Dataset entries:
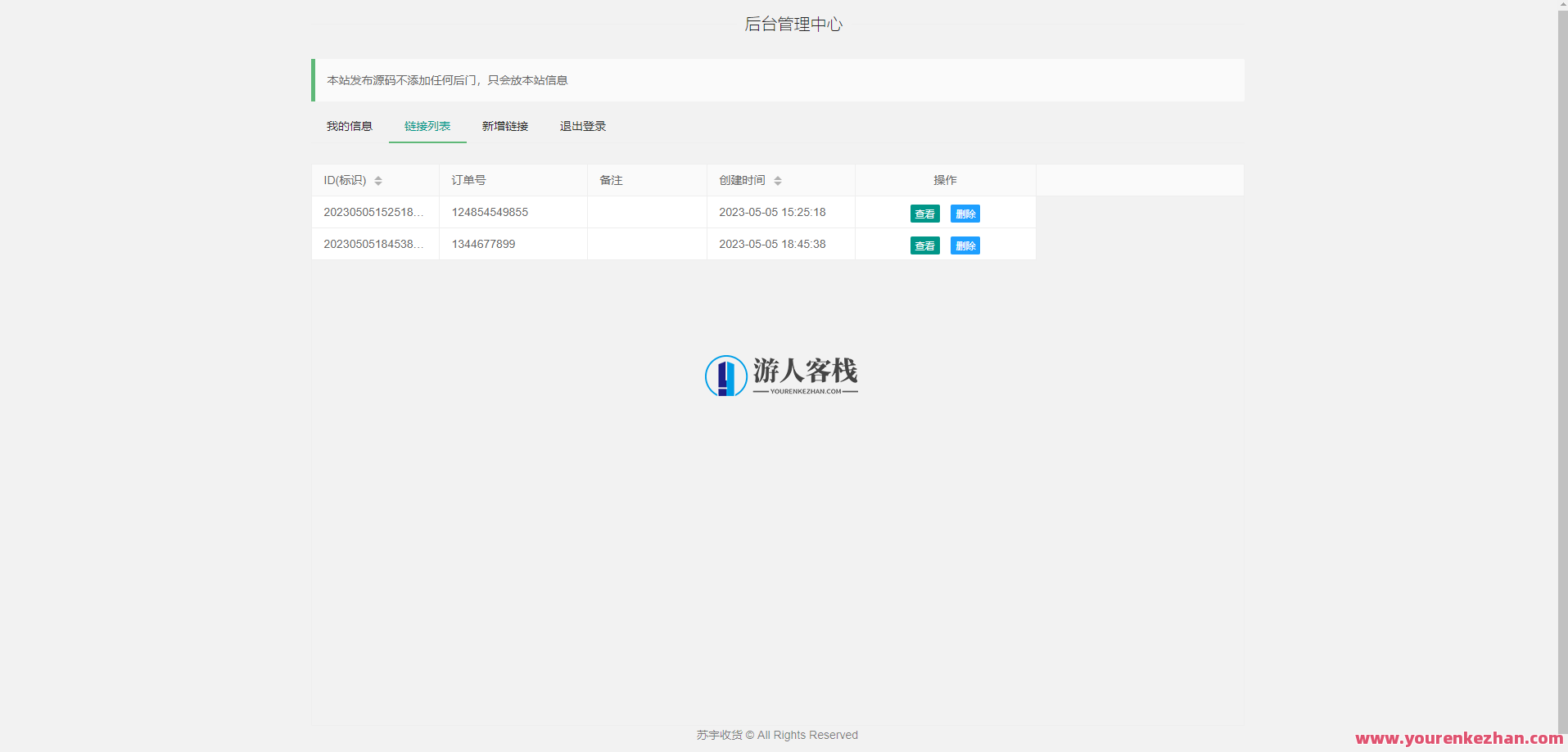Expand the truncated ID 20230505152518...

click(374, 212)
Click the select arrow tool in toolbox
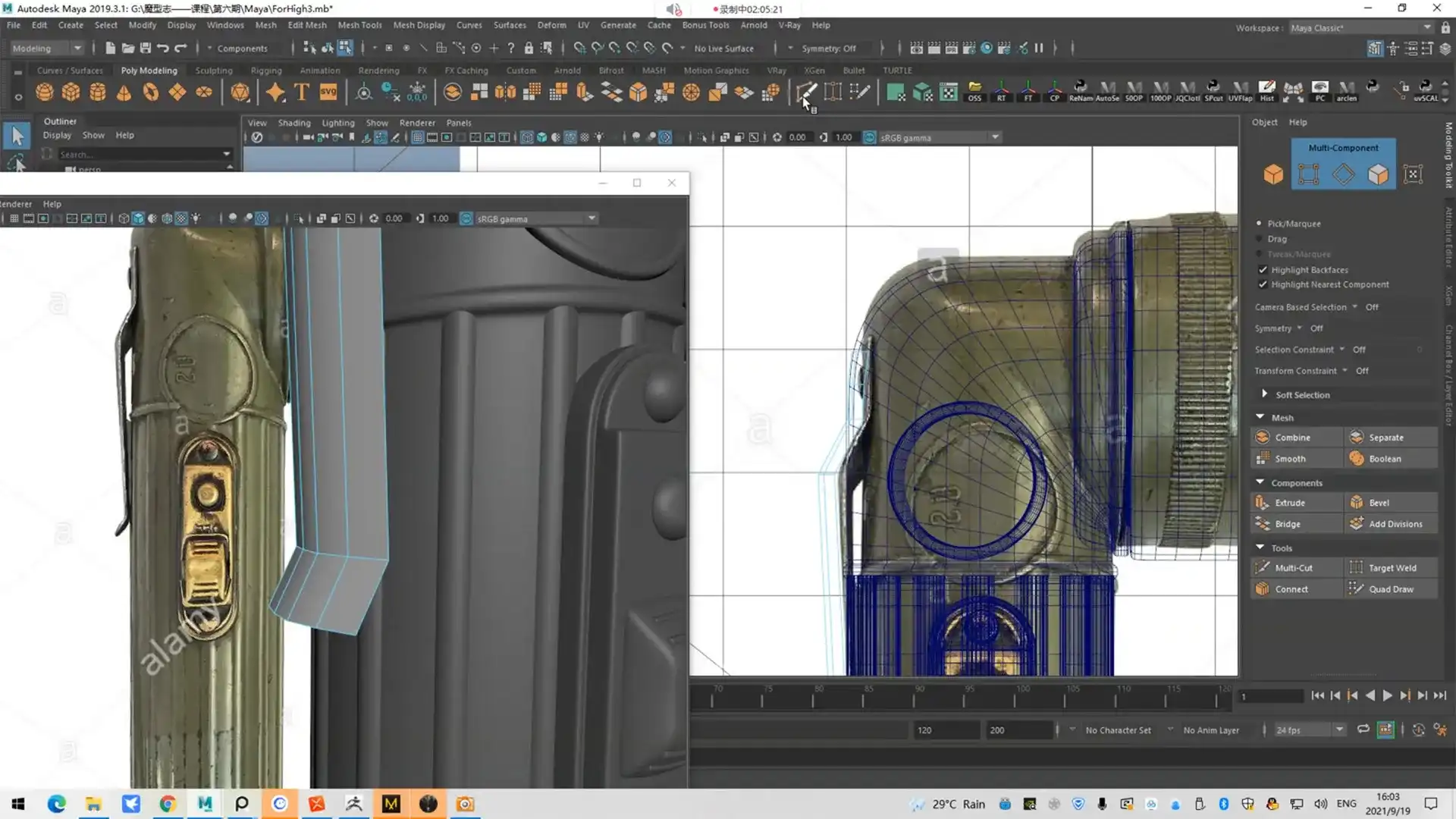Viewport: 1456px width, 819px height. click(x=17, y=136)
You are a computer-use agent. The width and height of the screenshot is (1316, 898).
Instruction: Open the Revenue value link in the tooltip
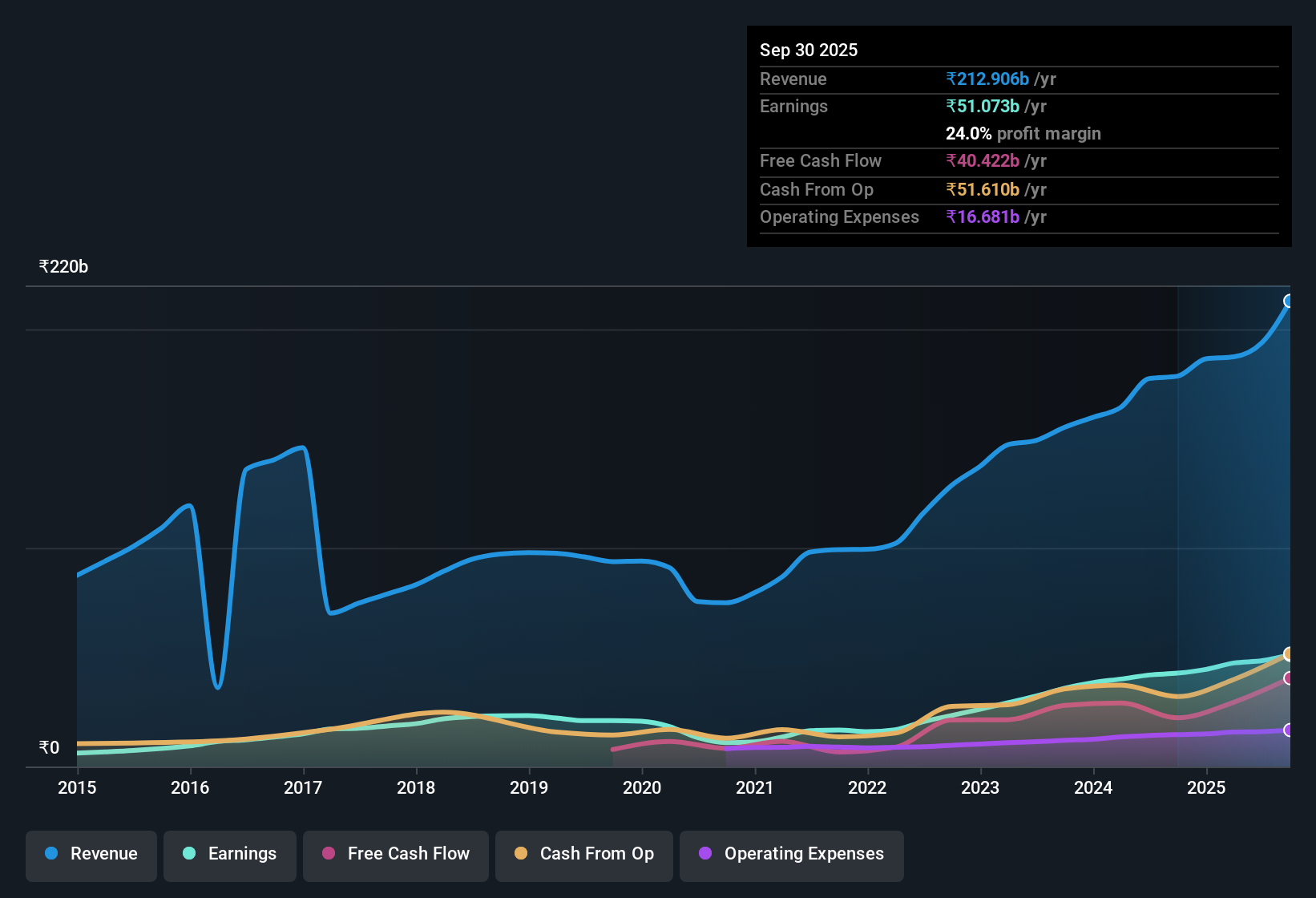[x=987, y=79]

Work item: I need the lines from the one holding "Click the select arrow tool in toolbox" through the last line of the entries set down exactly, with every picture left out.

Solution to this problem:
Click the select arrow tool in toolbox
Viewport: 1456px width, 819px height. click(x=17, y=136)
You are a computer-use agent. The width and height of the screenshot is (1316, 898).
Instruction: Open the Revenue value link in the tooltip
[x=987, y=79]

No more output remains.